S/4HANA is enabled for scale-out up to 4 nodes plus one hot-standby.  Enablement does not mean it is easy or advisable.  SAP states clearly: “We recommend using scale-up configurations as long as this is economically justifiable, taking operational costs and drawbacks into account.”[i]  This same note goes on to say: Limited knowledge about S/4HANA customer scenarios using scale-out is currently available.”

For very large customers, e.g. those for which an S/4HANA system’s memory is predicted to be larger than 24TB currently, scale-out may be the best option.  Best, of course, implies that there may be other options which will be discussed later in this post.

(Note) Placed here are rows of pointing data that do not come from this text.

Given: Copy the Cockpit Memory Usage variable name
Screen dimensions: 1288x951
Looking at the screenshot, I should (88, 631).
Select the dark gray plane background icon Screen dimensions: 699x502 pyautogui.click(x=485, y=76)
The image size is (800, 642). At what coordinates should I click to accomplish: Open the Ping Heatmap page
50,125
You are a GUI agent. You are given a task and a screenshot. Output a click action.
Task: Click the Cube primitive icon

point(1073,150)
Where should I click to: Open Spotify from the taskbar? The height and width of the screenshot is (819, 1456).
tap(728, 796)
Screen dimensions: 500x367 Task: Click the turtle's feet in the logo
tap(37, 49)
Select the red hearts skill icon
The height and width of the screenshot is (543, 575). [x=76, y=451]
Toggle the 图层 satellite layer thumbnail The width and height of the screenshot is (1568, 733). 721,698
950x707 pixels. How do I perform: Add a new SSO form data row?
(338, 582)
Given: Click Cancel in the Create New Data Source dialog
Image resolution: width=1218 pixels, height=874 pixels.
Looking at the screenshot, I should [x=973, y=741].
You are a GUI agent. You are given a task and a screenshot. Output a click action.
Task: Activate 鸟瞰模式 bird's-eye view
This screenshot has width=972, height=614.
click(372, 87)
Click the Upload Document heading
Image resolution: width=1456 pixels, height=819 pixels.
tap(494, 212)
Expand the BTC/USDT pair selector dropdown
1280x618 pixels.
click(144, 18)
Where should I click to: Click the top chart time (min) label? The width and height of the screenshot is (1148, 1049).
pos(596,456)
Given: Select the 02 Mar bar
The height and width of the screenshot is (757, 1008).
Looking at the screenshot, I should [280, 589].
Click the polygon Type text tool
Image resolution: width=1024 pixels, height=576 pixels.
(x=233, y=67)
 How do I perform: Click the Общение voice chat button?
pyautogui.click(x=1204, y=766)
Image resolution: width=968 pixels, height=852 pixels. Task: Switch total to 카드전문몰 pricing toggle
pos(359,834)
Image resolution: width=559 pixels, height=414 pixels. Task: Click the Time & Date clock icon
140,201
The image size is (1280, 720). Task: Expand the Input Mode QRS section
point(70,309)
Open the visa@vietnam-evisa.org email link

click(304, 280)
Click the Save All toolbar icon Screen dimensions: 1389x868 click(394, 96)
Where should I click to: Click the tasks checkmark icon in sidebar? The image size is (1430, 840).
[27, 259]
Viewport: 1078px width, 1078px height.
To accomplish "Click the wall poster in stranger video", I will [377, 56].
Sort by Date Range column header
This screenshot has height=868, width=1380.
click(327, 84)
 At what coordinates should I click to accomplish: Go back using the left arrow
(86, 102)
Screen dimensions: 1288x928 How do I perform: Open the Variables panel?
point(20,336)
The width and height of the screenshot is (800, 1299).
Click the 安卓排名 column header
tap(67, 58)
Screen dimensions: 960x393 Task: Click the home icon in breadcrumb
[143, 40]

It is a reasonable question to ask why does SAP offer such conditional advice.  We can only speculate since SAP does not provide a direct explanation.  Some insight may be gained by reading the SAP note on scale-out sizing.[ii]  Unlike analytical applications such as BW/4HANA, partitioning of S/4HANA tables across nodes is not permitted.  Instead, all tables of a particular module are grouped together and the entire group must be placed on an individual node in the cluster.

Let’s consider a simple example of three commonly used modules, FI, MM and SD (Financial, Materials, Sales).  The tables associated with each module belong to their respective groups.  Placing each on a different node may help to minimize the size of any one node, but several issues arise.

  • Each will probably be a different size.  This fully supported, but the uneven load distribution may result in one node running at high utilization while another is barely using any capacity.  Not only does this mean wasted computing power, power and cooling but could result in inferior performance on the hot node.
  • Since most customers prefer to size all nodes in a cluster the same way, considerable over capacity of memory might result further driving up infrastructure costs.
  • Transactions often do not fit comfortably within a single module, e.g. a sales order might result in financial tables being updated with billing, accounts receivable and revenue data and materials tables being adjusted with a decrement of available stock.  If a transaction is running on node 1 (the master node) and needs to access/update tables on nodes 2 and 3, those communications run across a network.  As with the BW example in the previous blog post, each communication is at least 30 times slower across a network than across memory.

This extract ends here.